Michka Assayas - In a Lonely Place

Si Michka Assayas s'est fait connaître à notre génération d'heureux ignares, c'est par deux moyens. Le premier est le Dictionnaire du Rock, véritable petit Robert du genre paru chez Bouquins, qu'il a dirigé et dont il a participé à la rédaction. Le deuxième est son livre intitulé Bono par Bono. Assayas a profité de son amitié avec le chanteur de U2 pour mener avec lui de longs entretiens qui aboutissent à ce qui est à peu prêt convenu comme le livre de référence sur le groupe de Dublin.

Journaliste ayant débuté à Rock&Folk au début des années 80, Assayas arrive après le punk, mais est parfaitement synchro pour voir débuter la new-wave et le post-punk. Ce seront ses styles de prédilection, même si ce n'est pas forcément de qui ressort le plus dans In a Lonely Place, défendant férocement des groupes qui n'ont pas encore l'aura qu'ils ont aujourd'hui. A une époque où l'on danse sur le disco et sur la variétoche bourrée de synthétiseur et de batterie vaporisée à l'echo, Joy Division, Dexys Midnight Runners, XTC, The Smiths, Roxy Music ou encore Elvis Costello qui ne rentraient pas vraiment dans les canons.

 

Il le reconnaît lui-même, Michka Assayas est moins un véritable critique de rock qu'un fan lettré. Sa passion pouvant devenir obsessionnelle dès qu'il s'agissait de défendre les groupes qu'il admire. Et autant dire que ça laisse des traces : 50 pages sur les Beach Boys, 40 sur Joy Division/New Order, 50 de nouveau sur U2.

L'avantage de son écriture, c'est qu'elle ne s'embarrasse pas de verbiage ou de références imbitables. Son écriture est simple, directe, fluide et parfois emprunte d'un jeunisme qui s'emporte un peu.

Son style change dans ses écrits après 1988, quand Michka Assayas se voit offrir carte blanche aux Inrockuptibles. Il ne se prive alors pas pour livrer une vision désabusée de son temps avec un point de vue acide sur la politique, la culture, la consommation, la littérature, la justice bref, sur l'humanité et son état. La musique, il l'utilise alors comme expédient pour illustrer les travers d'une société qui n'a pas tenue ses promesses et qui préféra se laisser glisser dans une apathie morne et irresponsable. Des nouveautés qui ne sont que des copies, une naïveté déçue et des recettes prémachées resservies ad nauseam.

 

Cet aspect d'une époque qui «à force de vouloir ressembler à tout, finit par ressembler à n'importe quoi», il finit par le vivre au plus prêt : après avoir évoqué Céline et son Bagatelle pour un massacre, les Inrocks et ses lecteurs se retournent unanimement contre lui. Dans une France qui n'ose toujours pas faire face à son passé pétainiste et son collaborationnisme systémique, donner une valeur littéraire à un passage où il est question de l'émotion connue par la bourgeoisie, à mille kilomètres de l'antisémitisme imbécile – et mal écrit – que l'on retrouve ailleurs dans le pamphlet, non, cela ne se fait pas. Même pour une revue qui se veut de l'avant-garde intellectuelle. Pourtant, ces deux textes en lien avec Céline – le sujet de discorde et l'explication de texte en réponse aux lettres de plaintes – sont passionnants et font preuve d'une intelligence et d'une sensibilité particulières. Le deuxième texte, notamment, évoque une société de la censure par la masse avec une dominante du politiquement correct et du manichéisme en leviers d'une nouvelle forme de morale. Une vision qui 20 ans plus tard trouve encore un écho et ce malgré l'émergence d'Internet et de l'omniprésence des médias. Mais peu importe – Assayas est viré.

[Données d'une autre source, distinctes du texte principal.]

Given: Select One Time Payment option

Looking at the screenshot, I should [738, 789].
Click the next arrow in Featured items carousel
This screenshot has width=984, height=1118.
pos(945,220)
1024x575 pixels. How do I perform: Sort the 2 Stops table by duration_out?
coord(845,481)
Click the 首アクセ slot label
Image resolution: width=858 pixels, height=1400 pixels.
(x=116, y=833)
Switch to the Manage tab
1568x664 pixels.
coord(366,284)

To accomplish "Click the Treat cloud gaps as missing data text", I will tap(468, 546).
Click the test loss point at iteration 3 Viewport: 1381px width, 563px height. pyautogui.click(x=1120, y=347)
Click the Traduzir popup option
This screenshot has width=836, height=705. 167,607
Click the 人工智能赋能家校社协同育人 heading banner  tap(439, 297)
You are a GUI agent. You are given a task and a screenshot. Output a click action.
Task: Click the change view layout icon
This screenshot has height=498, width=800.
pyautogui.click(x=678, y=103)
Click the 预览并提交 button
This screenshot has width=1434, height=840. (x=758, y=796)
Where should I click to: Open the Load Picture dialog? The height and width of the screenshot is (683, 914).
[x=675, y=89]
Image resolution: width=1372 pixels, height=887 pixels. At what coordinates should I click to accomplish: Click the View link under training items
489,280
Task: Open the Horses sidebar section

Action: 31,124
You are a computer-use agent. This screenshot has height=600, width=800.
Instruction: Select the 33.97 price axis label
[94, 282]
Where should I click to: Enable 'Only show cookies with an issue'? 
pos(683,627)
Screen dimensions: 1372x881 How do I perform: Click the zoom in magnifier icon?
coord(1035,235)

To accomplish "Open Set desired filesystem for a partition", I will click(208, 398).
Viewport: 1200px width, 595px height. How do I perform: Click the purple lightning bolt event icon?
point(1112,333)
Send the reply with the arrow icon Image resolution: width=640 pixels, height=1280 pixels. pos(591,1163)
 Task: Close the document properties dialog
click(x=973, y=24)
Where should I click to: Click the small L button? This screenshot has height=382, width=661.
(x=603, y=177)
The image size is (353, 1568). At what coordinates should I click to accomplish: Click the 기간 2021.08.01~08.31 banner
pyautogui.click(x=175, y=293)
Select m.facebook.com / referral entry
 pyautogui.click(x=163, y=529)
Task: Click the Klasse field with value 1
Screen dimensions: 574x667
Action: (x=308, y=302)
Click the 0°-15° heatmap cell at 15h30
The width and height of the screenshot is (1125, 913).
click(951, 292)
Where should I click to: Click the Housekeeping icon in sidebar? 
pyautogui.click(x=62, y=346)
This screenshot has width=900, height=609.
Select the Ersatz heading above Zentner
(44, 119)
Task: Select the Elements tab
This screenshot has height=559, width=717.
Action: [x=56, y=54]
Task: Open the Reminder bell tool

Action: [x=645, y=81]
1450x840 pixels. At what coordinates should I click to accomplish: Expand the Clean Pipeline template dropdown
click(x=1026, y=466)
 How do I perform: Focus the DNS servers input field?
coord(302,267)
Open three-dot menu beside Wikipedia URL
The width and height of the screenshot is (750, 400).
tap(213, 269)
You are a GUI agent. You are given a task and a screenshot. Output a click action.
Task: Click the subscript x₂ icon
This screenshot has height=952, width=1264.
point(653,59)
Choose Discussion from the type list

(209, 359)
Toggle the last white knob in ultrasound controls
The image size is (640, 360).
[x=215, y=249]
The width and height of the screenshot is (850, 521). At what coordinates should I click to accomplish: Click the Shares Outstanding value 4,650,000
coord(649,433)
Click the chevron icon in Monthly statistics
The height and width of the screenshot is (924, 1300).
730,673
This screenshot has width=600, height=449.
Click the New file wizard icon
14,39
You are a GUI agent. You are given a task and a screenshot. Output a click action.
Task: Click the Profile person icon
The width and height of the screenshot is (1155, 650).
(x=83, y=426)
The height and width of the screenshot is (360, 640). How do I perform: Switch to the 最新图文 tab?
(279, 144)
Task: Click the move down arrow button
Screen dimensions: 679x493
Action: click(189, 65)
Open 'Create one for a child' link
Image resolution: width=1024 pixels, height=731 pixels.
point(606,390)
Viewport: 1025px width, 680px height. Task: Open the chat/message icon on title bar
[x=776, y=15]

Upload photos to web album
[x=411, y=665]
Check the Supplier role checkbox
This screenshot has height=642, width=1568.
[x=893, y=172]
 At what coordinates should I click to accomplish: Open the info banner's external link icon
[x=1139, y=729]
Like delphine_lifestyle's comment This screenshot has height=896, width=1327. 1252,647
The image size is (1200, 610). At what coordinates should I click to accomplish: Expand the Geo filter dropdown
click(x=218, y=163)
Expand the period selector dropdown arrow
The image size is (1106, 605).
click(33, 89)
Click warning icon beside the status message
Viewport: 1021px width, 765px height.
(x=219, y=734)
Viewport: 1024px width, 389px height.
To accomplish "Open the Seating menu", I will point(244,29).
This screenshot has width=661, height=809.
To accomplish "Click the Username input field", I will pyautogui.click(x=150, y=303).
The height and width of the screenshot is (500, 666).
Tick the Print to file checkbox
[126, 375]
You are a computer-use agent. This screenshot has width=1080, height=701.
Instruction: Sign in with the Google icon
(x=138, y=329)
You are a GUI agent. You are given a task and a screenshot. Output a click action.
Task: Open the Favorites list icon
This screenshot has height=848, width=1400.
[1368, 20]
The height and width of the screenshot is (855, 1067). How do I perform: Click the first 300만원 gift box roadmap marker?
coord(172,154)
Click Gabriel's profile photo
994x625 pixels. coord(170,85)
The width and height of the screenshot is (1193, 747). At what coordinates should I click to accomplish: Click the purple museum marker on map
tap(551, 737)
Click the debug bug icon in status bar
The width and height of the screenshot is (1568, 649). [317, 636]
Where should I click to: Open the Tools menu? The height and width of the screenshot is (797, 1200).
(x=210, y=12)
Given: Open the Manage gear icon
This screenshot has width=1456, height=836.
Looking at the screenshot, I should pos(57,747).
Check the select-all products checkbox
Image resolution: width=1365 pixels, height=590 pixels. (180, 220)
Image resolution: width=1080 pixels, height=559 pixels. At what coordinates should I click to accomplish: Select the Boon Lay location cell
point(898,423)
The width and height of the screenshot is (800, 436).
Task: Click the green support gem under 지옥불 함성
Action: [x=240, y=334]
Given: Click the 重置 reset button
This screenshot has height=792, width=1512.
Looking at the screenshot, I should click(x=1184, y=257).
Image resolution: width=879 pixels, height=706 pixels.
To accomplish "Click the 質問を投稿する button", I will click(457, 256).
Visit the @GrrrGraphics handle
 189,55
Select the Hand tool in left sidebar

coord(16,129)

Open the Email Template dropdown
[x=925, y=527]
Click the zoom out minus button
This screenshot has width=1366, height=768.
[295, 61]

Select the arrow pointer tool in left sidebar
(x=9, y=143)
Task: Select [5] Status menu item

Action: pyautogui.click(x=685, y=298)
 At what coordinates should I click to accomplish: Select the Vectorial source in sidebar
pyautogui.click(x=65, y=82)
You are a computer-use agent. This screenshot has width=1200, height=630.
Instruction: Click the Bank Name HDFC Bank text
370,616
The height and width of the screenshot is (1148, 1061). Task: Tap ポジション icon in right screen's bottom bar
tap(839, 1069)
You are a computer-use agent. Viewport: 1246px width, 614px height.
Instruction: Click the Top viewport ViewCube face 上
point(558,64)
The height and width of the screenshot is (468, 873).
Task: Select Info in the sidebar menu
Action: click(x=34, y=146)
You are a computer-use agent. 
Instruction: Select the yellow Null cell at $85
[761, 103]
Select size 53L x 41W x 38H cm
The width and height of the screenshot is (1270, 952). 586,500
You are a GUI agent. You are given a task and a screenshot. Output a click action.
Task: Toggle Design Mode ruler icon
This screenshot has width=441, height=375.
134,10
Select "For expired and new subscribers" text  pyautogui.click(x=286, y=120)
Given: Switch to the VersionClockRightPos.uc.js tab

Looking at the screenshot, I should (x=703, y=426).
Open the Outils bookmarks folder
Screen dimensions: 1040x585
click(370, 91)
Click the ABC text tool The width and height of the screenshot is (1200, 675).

Il ne s'alourdit pas trop sur cet événement pour enchaîner avec des textes plus légers, et c'est bien ce qui caractérise ce livre dans son ensemble : cette capacité qu'a Assayas à introduire la littérature dans la critique rock à coups de phrases lumineuses.

Plutôt atypique dans le journalisme rock, mais pour le coup totalement salvateur.